Top of Extracted data
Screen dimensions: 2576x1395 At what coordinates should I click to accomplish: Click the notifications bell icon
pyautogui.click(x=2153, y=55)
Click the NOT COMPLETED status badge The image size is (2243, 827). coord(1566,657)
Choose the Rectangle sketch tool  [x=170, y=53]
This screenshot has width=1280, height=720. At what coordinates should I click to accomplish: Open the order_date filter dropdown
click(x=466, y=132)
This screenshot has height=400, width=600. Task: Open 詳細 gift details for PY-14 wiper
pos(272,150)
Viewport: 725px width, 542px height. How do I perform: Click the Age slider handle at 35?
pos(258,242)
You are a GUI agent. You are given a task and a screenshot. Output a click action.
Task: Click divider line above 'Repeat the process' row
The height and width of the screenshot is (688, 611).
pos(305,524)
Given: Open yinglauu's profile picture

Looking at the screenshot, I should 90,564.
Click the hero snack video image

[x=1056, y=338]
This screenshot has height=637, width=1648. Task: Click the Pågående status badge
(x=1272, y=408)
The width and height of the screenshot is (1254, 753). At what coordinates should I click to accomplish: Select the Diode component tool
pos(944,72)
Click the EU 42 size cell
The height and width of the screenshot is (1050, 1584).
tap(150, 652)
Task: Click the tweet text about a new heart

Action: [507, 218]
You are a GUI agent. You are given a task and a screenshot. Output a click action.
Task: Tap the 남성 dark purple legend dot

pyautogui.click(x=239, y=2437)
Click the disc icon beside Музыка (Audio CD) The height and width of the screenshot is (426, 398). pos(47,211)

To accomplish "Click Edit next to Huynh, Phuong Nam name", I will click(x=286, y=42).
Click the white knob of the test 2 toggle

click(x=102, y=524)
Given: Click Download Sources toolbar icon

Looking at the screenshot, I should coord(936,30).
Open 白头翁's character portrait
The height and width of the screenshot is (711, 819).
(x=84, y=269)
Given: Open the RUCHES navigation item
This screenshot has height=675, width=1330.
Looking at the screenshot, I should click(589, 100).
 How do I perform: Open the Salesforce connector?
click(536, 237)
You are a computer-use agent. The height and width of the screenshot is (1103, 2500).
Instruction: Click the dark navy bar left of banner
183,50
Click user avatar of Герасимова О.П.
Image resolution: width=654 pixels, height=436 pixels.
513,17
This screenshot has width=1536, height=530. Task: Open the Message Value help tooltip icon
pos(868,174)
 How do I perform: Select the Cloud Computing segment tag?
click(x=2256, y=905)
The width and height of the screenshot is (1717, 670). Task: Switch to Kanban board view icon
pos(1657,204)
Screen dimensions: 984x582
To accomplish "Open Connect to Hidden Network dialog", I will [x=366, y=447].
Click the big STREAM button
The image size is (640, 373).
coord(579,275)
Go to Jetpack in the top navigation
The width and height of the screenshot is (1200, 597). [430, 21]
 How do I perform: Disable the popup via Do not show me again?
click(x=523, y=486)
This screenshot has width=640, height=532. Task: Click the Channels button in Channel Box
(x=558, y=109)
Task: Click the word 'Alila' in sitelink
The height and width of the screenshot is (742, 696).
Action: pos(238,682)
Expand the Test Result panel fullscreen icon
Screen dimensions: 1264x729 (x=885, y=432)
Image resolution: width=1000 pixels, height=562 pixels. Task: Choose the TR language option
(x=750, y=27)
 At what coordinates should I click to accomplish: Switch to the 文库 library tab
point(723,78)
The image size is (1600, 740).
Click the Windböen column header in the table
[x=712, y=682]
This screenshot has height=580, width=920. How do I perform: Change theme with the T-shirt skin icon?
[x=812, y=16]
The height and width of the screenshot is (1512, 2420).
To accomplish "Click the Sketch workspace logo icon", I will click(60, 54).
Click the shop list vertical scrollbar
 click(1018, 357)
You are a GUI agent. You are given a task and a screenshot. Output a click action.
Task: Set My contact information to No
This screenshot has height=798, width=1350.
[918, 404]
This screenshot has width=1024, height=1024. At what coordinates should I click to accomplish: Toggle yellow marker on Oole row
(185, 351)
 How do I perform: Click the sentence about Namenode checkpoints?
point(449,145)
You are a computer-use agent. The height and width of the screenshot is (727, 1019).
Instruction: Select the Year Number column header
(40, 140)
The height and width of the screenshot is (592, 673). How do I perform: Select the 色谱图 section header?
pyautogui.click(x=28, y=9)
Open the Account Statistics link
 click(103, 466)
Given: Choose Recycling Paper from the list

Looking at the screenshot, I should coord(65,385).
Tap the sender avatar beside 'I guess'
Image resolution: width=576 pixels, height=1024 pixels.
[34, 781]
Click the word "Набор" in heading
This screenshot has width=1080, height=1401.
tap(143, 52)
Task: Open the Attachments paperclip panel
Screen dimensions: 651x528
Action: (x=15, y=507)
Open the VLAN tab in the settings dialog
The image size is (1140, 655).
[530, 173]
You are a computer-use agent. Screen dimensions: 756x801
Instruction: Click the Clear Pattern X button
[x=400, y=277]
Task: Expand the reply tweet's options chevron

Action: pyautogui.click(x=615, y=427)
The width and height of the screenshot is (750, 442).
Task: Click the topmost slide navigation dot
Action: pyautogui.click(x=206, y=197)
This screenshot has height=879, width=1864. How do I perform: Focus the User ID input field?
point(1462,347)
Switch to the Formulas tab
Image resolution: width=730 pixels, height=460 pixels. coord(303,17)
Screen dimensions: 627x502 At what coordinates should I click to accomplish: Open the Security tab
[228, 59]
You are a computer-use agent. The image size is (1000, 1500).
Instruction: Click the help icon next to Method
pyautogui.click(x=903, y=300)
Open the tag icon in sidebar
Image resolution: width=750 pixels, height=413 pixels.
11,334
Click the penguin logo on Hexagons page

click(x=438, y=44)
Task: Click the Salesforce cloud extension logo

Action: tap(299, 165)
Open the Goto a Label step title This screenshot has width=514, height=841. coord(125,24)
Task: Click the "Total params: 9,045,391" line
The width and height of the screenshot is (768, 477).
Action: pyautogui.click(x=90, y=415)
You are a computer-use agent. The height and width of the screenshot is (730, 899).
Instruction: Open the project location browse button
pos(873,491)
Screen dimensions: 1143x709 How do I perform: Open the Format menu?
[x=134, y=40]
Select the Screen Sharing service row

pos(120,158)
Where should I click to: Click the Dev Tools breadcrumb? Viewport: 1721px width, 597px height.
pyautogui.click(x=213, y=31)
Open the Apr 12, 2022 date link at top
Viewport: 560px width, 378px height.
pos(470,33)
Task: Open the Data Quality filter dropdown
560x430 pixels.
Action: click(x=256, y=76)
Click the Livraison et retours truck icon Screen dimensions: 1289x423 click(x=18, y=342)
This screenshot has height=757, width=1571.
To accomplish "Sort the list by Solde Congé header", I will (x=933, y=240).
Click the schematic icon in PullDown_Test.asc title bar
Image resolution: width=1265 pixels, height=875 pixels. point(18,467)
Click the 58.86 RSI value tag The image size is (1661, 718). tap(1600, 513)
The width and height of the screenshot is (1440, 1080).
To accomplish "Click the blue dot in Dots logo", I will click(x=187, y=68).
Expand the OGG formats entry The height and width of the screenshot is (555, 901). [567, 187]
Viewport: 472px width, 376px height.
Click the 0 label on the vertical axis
Bottom of Extracted data
**Problem**
Search the material above for the string "word", and copy every line in which it turns up.

**Response below**
Task: Click the word 'Alila' in sitelink
Click the word "Набор" in heading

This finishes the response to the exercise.